═════ Supplied records ═════
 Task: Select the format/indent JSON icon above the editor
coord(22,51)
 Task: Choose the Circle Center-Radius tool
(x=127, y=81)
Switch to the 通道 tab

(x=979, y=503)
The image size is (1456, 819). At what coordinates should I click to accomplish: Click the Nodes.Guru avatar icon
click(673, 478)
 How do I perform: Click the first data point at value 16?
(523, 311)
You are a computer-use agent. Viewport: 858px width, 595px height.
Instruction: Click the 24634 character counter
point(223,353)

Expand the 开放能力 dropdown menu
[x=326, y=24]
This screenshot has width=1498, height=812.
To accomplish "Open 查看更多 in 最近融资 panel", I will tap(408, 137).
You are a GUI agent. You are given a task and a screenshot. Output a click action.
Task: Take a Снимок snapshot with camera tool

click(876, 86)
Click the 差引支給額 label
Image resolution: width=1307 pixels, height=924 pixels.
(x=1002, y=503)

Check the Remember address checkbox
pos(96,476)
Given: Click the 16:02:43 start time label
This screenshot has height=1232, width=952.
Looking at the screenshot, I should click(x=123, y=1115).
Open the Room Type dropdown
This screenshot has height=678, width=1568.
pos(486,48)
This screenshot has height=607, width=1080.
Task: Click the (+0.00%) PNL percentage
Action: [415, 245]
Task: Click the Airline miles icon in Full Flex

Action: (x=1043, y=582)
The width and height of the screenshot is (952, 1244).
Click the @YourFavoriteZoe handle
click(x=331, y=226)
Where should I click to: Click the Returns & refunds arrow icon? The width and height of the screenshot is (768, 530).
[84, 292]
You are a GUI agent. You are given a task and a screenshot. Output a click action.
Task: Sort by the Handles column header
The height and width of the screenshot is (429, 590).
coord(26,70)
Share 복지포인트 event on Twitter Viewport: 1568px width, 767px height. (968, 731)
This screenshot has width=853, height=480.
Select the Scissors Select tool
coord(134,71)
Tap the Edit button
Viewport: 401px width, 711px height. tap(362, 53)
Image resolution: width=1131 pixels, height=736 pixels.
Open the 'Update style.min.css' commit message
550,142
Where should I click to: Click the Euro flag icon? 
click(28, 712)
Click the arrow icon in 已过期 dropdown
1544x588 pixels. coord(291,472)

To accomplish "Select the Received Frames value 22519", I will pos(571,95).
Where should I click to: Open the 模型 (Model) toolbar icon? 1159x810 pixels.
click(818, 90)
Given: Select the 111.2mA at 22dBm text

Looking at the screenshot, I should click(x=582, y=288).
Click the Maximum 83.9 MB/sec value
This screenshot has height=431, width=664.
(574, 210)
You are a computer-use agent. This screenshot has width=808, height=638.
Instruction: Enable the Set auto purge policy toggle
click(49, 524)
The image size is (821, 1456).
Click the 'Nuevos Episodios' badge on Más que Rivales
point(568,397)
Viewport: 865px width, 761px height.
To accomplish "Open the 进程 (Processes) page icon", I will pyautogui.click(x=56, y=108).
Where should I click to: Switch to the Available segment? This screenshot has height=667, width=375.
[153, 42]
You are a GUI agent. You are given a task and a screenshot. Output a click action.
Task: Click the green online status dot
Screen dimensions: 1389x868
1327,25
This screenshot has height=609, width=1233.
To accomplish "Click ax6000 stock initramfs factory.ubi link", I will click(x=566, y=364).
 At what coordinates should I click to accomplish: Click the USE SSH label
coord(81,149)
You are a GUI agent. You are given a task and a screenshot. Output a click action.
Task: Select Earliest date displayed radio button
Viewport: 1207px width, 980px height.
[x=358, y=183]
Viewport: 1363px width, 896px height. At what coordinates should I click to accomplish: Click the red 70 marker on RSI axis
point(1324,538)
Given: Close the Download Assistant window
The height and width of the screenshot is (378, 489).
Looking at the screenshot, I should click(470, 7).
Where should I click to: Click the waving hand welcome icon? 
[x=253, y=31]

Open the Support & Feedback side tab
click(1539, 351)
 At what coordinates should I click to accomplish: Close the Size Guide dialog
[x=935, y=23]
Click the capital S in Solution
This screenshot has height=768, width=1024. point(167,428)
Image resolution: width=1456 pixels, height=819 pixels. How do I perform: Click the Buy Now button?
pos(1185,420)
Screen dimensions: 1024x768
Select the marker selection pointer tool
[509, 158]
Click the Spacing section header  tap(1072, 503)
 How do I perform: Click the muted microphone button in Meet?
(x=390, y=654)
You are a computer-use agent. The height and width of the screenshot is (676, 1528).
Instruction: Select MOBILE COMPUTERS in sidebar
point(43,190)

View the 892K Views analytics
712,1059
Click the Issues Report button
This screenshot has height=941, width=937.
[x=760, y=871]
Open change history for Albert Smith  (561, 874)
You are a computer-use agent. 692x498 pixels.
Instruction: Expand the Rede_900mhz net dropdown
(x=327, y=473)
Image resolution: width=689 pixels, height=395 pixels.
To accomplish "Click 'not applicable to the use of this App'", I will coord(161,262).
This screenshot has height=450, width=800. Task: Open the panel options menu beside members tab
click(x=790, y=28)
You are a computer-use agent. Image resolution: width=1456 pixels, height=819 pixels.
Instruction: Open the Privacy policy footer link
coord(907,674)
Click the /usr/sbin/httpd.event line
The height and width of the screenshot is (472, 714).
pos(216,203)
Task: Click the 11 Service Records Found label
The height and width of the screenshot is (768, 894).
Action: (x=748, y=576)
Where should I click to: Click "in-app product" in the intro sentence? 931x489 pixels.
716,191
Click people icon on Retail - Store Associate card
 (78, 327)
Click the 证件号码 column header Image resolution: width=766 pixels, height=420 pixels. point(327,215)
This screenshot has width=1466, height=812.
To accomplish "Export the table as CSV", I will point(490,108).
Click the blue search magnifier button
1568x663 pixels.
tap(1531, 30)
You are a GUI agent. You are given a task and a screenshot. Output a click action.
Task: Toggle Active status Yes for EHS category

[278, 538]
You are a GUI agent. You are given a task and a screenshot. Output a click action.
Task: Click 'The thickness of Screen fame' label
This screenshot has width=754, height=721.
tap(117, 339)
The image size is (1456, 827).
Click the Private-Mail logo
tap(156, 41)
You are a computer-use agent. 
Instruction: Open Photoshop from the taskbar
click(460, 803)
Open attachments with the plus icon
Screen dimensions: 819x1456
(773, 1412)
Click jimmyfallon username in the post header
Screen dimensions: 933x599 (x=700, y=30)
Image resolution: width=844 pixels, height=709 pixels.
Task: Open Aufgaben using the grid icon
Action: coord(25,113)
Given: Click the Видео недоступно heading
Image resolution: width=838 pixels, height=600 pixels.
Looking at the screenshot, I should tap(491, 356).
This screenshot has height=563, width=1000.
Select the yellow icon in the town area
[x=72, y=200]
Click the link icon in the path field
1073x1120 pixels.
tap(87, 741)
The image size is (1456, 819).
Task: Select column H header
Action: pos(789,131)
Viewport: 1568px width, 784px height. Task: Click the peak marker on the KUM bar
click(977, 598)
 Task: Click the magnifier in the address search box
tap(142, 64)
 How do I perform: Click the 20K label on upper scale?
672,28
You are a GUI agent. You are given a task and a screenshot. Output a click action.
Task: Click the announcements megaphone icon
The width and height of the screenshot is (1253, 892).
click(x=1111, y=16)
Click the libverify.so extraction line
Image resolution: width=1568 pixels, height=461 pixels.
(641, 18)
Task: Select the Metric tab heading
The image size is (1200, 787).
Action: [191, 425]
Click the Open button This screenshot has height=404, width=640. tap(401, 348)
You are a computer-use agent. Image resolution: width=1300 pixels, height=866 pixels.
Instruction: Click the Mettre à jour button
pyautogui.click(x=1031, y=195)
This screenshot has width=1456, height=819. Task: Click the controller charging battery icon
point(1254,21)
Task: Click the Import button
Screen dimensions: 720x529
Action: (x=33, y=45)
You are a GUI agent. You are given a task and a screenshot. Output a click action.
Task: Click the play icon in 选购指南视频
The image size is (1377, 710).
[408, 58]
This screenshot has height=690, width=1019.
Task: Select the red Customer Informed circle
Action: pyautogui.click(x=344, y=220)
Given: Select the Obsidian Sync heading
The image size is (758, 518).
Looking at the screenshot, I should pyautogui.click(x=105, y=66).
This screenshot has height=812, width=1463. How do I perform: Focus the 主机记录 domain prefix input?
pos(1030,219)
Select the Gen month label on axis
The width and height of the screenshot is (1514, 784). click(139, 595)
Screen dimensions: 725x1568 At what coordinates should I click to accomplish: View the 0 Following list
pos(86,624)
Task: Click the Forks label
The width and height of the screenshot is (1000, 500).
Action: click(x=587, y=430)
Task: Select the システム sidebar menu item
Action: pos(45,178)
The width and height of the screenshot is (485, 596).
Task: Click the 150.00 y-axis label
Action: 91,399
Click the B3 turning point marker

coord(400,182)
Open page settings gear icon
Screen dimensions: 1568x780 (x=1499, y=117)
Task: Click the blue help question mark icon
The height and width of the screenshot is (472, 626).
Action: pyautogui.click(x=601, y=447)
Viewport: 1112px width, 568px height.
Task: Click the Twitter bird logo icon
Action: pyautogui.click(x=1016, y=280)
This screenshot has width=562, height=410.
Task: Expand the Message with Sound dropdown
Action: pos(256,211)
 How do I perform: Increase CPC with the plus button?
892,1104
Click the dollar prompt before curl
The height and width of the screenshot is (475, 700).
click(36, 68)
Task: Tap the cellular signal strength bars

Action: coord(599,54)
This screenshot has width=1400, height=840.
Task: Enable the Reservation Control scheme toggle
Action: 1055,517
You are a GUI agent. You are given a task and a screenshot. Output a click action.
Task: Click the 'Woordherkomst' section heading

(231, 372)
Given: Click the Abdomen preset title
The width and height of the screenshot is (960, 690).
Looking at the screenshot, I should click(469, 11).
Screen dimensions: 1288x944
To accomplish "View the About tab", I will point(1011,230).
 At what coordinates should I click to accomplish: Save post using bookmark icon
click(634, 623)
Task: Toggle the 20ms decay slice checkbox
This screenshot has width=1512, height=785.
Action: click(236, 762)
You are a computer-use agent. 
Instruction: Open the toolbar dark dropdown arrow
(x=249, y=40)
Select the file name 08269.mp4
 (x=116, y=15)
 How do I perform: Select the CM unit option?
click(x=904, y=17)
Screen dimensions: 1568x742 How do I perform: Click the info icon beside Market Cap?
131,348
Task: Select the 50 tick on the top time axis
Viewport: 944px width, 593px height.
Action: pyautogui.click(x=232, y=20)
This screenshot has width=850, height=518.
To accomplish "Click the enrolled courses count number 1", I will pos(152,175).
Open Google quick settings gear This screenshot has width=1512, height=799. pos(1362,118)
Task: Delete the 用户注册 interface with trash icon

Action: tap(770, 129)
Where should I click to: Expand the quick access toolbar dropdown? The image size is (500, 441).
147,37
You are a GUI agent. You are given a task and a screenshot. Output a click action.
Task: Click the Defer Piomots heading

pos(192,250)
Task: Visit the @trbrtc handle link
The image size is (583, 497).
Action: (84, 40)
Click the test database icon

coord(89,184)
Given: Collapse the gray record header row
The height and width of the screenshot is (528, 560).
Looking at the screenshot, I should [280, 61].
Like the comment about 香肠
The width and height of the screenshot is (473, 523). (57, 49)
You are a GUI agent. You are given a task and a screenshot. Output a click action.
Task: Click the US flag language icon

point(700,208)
═════
Rewrite the records from the line containing "Given: Click the Видео недоступно heading" through the line containing "[x=72, y=200]", inclusive, as a Markdown table with the columns Row and Line. Skip any blank lines.

** Right answer **
| Row | Line |
|---|---|
| 1 | Given: Click the Видео недоступно heading |
| 2 | Image resolution: width=838 pixels, height=600 pixels. |
| 3 | Looking at the screenshot, I should tap(491, 356). |
| 4 | This screenshot has height=563, width=1000. |
| 5 | Select the yellow icon in the town area |
| 6 | [x=72, y=200] |